Daniël Mijtens the Younger (7 August 1644, The Hague – buried on 23 September 1688, The Hague), was a Dutch Golden Age painter and the son of Daniel Mytens the Elder, although some early sources indicate that his father was Jan Mijtens. His year of birth is sometimes given as 1636 or 1647.


According to a biography by Arnold Houbraken, Mijtens travelled to Italy in 1666, where he became friends with Carlo Maratta and studied with Johann Carl Loth. he also joined the Bentvueghels and took the nickname "Bontekraay" (The Hooded Crow).[1]

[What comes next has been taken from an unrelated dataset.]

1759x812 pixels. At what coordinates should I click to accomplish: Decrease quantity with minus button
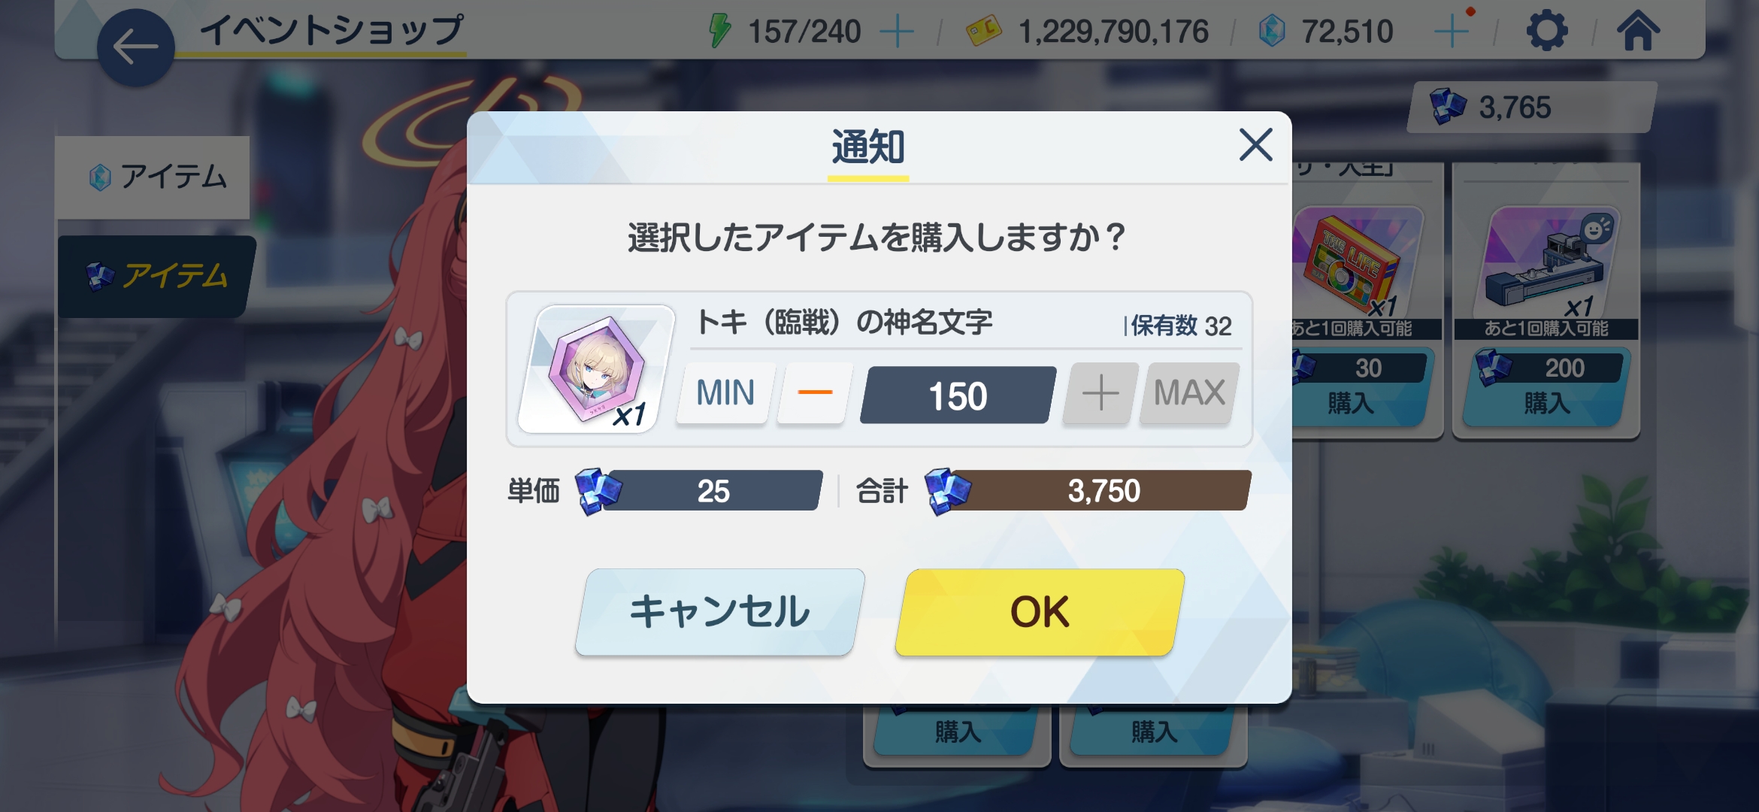814,393
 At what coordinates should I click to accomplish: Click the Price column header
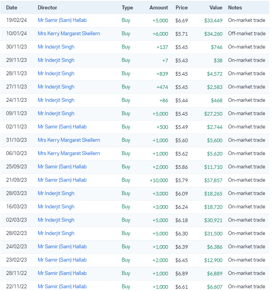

From 1672 to 1688, he was back in The Hague and was one of the 48 signers of the founding charter of the Confrerie Pictura in the Hague, and painted one of the four corner pieces of the ceiling of the "Boterwaag" where the guild members met.[2] The other corners were painted by Theodor van der Schuer, Augustinus Terwesten, and Robbert Duval. Later, he joined with them to create the Royal Academy of Art.[2]

According to the RKD, he was a pupil of his father, who was court painter in the Hague, and his uncle.[3] He is known for mythological subjects, interior decorations and portraits.[3] His pupils were Lourens Bruyning [it], Nicolaes Hooft [it], Mattheus Terwesten, and Elias Vinie [it].[3]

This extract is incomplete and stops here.